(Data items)
-.-.-

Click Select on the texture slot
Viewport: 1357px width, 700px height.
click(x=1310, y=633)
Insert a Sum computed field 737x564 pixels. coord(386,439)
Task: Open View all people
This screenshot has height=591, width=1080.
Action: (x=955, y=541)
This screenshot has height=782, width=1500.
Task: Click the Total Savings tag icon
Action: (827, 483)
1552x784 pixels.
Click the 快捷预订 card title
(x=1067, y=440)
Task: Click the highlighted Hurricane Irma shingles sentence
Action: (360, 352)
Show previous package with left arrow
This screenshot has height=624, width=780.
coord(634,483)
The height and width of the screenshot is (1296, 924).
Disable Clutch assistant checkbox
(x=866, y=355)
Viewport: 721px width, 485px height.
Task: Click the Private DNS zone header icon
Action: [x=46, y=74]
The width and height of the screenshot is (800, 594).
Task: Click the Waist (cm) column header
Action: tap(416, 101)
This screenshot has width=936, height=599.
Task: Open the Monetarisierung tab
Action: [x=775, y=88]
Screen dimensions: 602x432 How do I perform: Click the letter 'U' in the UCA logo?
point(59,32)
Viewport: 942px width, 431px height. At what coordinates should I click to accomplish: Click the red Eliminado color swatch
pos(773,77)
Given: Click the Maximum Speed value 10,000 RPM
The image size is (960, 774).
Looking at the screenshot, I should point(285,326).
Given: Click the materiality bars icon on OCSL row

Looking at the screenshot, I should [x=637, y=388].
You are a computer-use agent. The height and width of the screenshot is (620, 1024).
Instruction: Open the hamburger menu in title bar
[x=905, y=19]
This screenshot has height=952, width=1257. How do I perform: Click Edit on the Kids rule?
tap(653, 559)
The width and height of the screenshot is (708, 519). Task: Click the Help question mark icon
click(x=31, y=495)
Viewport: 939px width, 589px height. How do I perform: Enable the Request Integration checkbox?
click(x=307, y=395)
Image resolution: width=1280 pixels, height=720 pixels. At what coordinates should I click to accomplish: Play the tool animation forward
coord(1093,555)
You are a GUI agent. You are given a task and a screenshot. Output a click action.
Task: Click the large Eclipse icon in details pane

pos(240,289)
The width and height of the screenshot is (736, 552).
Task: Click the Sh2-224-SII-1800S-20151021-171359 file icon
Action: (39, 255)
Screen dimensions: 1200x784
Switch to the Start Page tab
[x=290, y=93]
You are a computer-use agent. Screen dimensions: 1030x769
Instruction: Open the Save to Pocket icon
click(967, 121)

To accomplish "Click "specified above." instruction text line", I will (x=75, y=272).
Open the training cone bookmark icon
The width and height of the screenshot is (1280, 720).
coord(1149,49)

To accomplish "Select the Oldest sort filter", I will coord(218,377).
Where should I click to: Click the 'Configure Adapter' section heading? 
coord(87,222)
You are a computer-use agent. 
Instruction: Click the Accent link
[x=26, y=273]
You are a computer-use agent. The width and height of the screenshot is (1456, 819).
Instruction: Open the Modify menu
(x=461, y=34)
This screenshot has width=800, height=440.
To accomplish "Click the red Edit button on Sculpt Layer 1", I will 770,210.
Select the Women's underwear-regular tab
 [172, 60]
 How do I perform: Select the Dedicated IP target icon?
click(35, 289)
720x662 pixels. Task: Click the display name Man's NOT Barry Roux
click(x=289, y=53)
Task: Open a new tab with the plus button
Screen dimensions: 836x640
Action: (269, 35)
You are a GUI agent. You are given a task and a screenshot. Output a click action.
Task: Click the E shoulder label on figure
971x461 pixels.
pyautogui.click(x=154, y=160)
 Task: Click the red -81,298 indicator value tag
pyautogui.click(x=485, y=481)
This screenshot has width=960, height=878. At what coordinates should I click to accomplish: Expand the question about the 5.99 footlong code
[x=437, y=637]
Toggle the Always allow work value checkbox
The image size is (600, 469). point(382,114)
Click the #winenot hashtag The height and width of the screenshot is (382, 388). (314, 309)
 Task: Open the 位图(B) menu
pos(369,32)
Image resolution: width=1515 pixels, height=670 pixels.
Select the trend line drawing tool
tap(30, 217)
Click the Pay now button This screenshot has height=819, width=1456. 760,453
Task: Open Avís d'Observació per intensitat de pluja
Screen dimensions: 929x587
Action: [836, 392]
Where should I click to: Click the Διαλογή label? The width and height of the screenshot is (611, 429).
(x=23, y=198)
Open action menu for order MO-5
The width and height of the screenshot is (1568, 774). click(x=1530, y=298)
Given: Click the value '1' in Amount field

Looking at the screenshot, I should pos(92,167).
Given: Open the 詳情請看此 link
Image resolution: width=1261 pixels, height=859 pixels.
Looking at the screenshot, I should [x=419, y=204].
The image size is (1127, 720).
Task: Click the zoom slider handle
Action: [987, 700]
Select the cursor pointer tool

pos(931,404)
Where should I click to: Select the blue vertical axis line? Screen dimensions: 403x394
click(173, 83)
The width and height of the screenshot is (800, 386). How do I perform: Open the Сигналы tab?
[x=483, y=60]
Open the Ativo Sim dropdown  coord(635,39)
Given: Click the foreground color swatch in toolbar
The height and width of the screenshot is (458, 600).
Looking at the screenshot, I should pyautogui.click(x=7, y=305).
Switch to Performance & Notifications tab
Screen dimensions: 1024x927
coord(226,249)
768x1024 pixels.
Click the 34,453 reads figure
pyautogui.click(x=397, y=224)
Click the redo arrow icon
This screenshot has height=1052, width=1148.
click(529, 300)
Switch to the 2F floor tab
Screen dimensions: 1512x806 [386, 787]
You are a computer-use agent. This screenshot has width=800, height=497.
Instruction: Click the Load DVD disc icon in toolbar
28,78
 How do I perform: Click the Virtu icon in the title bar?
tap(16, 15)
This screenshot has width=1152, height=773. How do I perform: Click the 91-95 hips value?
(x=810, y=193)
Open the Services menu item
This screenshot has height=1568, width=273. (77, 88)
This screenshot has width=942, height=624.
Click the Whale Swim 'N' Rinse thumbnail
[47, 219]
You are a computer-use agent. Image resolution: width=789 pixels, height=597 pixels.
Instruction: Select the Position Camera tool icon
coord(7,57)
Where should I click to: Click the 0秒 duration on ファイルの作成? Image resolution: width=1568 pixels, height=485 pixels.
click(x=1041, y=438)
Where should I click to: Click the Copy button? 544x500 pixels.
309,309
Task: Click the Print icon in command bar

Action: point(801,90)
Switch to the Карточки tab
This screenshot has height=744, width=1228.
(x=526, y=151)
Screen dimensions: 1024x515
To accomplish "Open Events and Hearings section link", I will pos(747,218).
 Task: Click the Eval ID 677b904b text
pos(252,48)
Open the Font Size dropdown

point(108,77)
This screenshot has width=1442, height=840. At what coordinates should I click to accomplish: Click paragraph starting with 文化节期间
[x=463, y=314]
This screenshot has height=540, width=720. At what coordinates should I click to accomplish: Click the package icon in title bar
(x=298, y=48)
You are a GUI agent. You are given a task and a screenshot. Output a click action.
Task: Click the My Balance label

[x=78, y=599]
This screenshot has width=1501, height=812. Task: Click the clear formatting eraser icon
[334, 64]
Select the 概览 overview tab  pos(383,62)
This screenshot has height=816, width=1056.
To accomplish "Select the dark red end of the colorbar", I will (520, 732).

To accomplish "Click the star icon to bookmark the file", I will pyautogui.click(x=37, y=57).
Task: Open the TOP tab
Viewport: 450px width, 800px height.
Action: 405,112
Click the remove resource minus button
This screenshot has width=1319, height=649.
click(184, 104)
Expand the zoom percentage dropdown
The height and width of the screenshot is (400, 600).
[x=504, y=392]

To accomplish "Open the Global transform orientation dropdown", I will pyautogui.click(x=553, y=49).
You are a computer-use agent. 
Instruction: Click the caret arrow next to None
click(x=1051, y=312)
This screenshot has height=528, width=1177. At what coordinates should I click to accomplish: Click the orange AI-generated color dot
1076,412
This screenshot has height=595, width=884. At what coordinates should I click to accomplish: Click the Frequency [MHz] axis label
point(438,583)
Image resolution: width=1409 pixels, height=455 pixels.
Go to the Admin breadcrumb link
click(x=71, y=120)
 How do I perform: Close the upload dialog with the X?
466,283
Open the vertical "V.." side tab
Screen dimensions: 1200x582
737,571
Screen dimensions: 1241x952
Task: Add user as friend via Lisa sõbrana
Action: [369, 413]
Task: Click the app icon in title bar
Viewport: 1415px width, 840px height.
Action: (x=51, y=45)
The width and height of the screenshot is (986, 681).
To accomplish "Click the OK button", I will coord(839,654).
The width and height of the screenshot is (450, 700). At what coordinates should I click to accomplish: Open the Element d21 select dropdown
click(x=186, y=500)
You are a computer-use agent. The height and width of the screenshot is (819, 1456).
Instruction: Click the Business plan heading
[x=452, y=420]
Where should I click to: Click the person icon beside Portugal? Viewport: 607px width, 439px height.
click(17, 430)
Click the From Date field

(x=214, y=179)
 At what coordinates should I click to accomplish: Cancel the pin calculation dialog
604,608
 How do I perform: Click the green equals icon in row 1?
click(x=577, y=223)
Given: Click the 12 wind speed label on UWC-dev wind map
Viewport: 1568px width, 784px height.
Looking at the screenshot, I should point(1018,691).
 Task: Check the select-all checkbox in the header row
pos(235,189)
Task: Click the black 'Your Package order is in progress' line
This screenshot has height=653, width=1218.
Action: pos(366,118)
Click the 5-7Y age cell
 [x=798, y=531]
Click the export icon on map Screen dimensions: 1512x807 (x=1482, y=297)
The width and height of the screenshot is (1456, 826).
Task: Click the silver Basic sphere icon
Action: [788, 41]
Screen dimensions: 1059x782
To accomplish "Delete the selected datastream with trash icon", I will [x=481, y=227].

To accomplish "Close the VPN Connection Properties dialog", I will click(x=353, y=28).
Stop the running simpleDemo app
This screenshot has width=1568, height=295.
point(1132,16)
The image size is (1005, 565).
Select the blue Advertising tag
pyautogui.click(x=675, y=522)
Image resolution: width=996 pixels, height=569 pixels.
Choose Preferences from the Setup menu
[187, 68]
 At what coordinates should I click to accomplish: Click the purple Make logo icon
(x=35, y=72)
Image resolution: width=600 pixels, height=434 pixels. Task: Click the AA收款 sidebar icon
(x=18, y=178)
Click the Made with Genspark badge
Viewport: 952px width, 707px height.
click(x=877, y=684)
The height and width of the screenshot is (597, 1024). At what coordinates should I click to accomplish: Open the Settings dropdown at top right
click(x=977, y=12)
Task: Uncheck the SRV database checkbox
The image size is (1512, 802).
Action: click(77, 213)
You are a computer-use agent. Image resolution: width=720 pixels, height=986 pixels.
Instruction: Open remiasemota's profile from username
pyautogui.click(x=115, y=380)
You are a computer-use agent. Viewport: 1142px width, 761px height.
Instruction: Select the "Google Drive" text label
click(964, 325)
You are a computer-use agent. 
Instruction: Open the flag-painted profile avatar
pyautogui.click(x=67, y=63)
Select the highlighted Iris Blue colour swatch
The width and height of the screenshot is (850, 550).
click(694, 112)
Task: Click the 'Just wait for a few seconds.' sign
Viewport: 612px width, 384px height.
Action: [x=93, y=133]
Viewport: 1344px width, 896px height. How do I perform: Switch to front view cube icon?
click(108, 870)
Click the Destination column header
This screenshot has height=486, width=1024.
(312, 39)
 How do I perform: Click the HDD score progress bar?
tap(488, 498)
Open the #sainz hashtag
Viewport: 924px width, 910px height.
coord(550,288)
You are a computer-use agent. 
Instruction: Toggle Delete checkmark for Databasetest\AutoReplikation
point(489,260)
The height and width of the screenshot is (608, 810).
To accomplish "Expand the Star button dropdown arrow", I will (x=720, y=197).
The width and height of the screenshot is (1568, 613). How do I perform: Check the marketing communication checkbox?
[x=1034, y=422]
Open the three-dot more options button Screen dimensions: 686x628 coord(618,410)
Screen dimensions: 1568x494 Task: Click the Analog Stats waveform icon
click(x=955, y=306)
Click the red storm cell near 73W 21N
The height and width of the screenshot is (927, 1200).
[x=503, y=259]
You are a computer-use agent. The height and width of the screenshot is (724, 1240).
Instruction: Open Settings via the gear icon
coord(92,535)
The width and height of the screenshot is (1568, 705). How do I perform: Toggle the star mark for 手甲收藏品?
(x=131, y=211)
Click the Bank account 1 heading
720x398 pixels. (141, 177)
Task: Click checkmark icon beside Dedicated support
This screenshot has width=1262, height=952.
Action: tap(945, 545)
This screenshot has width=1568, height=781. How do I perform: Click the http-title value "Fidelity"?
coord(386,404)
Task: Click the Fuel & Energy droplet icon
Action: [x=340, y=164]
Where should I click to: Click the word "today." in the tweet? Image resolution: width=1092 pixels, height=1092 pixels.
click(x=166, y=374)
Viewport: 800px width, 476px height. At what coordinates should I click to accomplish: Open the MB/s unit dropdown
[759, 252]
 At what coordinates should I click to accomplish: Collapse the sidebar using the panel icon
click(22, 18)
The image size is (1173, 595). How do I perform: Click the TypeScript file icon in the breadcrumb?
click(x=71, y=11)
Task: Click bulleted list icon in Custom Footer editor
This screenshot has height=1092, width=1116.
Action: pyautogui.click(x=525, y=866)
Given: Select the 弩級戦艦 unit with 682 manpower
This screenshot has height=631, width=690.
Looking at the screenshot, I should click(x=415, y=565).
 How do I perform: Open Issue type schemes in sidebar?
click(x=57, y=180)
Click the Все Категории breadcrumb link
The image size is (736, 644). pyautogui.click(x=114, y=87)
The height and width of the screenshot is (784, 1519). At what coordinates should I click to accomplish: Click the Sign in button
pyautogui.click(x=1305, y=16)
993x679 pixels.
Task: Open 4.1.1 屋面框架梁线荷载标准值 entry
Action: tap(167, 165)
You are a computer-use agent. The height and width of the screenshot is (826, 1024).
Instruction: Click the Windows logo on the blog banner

-.-.-

*Problem to solve*:
Number of lines above containing "hashtag": give it, with no other text.

*Exercise result*:
2